**Set exercise 1**
Name the musical styles that, according to the article on the band Foss, Foss's sound incorporated elements of.

**Selected extract**
Foss was an American rock band formed in El Paso, Texas in the early 1990s. It is known for former members Cedric Bixler-Zavala, who found success in the music industry as the singer for the rock bands At the Drive-In and the Mars Volta, as well as Beto O'Rourke, who later was a U.S. Representative and candidate for U.S. Senator, U.S. President, and Governor of Texas.

Typically described as a post-hardcore band, Foss's sound incorporated elements of punk rock, emo, and indie rock styles of the period. The members of Foss espoused the DIY ("Do-It-Yourself") ethic and were influenced by the independent label Dischord Records and punk zines like Maximumrocknroll. The band released a handful of recordings and embarked on two tours spanning parts of the United States and Canada. Foss appeared on Let's Get Real With Bill Lowrey, an evangelical show on El Paso public-access television, after tricking the show's producers into believing they were a Christian rock band. Video of the chaotic performance later resurfaced on YouTube.

The DIY ethos adopted by Foss informed some of O'Rourke's later political decisions, such as his Senate campaign's pledge not to accept financial contributions from PACs (political action committees). During the campaign, the press often remarked on Foss and O'Rourke's connection to Bixler-Zavala, who was by then a well-known musician. Political commentators noted that O'Rourke's past membership in a punk band likely boosted his credibility, image, and political appeal, particularly among younger voters. The Republican Party of Texas mockingly tweeted the cover of Foss's record The El Paso Pussycats, which depicts O'Rourke wearing a dress.

Background 

Born and raised in El Paso, Beto O'Rourke felt alienated from the city as an adolescent in the 1980s. He told The Texas Observer that, in the El Paso of his youth, "There was nothing dangerous. There was no energy. There was no risk." He was exposed to rock music at a young age and soon became an avid fan of punk rock. In a profile of O'Rourke for The Washington Post, Ben Terris wrote that the young O'Rourke "wanted nothing more than to get out of town", and that the band Foss was formed "with the hopes of traveling the world". El Paso's punk scene, though small, helped O'Rourke find a sense of community in the city.

**Pointing entries for text and elements**

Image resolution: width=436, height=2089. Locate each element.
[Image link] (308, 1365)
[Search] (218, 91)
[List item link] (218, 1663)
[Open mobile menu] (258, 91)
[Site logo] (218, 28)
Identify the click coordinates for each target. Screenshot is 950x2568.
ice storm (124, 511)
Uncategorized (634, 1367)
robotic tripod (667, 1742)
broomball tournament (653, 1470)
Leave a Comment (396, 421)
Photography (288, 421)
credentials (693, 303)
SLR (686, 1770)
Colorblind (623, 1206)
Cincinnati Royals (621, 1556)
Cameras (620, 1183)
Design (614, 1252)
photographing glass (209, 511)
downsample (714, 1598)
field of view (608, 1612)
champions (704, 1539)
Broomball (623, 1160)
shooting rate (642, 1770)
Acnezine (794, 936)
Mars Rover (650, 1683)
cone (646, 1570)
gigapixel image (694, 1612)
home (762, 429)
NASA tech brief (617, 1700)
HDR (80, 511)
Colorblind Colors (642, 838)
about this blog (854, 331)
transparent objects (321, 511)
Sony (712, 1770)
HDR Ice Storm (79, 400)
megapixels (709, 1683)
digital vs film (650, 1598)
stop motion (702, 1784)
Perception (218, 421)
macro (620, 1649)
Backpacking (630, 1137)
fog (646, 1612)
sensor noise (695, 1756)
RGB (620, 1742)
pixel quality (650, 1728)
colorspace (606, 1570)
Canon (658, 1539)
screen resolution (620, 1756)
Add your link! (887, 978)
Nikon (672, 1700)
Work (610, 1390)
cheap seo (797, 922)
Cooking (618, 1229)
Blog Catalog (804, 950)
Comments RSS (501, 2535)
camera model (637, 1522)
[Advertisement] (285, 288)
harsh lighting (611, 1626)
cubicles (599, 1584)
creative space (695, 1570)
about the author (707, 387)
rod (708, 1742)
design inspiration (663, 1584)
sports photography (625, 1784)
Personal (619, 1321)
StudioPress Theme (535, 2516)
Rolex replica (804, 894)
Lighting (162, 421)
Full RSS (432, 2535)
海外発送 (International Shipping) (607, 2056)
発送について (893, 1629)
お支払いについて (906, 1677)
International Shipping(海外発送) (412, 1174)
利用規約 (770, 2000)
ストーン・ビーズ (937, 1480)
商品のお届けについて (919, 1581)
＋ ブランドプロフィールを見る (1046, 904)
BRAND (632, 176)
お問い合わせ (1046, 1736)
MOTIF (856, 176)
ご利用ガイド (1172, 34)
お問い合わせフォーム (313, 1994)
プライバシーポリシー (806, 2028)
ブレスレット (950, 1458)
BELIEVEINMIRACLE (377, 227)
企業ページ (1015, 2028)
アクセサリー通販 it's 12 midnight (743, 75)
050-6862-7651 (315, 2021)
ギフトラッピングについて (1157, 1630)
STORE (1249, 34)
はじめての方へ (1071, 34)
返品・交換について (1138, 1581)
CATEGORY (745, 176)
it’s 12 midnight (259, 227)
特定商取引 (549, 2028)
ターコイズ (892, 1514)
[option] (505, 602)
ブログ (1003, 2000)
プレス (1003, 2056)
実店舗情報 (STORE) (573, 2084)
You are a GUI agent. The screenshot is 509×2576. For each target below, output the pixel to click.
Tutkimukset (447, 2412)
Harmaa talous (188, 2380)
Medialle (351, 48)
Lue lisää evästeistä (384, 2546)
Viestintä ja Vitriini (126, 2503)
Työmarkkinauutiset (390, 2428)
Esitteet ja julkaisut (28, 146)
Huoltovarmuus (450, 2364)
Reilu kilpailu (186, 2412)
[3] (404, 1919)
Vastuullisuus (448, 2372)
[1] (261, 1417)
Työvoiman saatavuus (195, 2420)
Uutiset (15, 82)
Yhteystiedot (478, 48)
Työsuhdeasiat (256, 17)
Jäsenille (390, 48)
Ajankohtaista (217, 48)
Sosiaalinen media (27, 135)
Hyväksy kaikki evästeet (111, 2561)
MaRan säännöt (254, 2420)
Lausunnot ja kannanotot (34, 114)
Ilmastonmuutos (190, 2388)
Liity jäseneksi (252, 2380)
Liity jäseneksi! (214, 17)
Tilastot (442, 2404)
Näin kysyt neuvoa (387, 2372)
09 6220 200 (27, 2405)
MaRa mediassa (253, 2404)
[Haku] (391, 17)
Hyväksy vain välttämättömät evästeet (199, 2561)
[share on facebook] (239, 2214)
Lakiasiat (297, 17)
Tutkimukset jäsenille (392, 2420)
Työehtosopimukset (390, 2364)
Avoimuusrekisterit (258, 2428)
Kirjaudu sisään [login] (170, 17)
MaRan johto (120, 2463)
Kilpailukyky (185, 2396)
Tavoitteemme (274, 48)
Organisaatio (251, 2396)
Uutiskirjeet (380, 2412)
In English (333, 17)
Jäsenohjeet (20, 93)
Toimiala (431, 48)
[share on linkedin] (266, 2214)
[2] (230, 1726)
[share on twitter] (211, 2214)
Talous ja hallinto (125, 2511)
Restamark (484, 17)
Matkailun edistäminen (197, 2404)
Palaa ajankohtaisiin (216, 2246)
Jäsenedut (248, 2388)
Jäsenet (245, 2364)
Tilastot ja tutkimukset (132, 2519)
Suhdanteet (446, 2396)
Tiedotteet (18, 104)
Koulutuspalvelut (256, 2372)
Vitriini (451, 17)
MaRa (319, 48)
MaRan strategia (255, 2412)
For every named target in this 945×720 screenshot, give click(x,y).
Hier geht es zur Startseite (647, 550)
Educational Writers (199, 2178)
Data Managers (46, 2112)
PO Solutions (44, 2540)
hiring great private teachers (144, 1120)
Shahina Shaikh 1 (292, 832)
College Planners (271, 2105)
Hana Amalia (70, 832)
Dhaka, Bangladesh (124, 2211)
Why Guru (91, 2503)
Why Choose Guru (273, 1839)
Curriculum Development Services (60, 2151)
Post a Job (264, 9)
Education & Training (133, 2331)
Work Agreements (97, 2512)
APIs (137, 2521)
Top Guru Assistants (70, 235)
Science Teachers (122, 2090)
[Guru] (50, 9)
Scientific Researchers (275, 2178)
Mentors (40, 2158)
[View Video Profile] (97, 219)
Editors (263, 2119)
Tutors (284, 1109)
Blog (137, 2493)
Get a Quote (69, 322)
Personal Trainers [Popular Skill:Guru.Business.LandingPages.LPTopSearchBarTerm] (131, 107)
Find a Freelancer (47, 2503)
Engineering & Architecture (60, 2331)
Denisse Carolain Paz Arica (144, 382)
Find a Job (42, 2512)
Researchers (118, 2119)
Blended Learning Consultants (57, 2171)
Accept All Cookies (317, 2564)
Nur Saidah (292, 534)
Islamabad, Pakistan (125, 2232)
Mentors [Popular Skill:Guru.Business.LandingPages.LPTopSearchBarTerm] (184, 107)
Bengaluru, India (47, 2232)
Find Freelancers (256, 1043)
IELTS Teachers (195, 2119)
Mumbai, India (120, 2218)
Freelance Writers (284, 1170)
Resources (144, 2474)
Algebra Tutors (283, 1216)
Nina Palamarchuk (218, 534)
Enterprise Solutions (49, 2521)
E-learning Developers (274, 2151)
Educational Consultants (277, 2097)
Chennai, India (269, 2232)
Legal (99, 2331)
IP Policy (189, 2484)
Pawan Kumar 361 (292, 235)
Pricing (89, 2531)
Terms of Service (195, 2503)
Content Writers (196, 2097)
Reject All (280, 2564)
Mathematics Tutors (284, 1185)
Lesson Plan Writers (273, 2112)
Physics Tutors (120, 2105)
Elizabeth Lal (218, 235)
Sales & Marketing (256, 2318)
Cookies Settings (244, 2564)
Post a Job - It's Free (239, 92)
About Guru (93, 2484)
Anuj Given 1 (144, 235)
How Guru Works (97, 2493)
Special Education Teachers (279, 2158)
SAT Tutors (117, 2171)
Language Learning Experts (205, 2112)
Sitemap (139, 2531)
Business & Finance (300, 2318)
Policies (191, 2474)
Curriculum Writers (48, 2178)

**Set exercise 2**
Return the entries exactly as they appear, starting at the line that contains "Terms of Service (195, 2503)" and continuing through the last line of the entries, with both ends included.

**Complete output 1**
Punk rock, emo, indie rock

**Complete output 2**
Terms of Service (195, 2503)
Content Writers (196, 2097)
Reject All (280, 2564)
Mathematics Tutors (284, 1185)
Lesson Plan Writers (273, 2112)
Physics Tutors (120, 2105)
Elizabeth Lal (218, 235)
Sales & Marketing (256, 2318)
Cookies Settings (244, 2564)
Post a Job - It's Free (239, 92)
About Guru (93, 2484)
Anuj Given 1 (144, 235)
How Guru Works (97, 2493)
Special Education Teachers (279, 2158)
SAT Tutors (117, 2171)
Language Learning Experts (205, 2112)
Sitemap (139, 2531)
Business & Finance (300, 2318)
Policies (191, 2474)
Curriculum Writers (48, 2178)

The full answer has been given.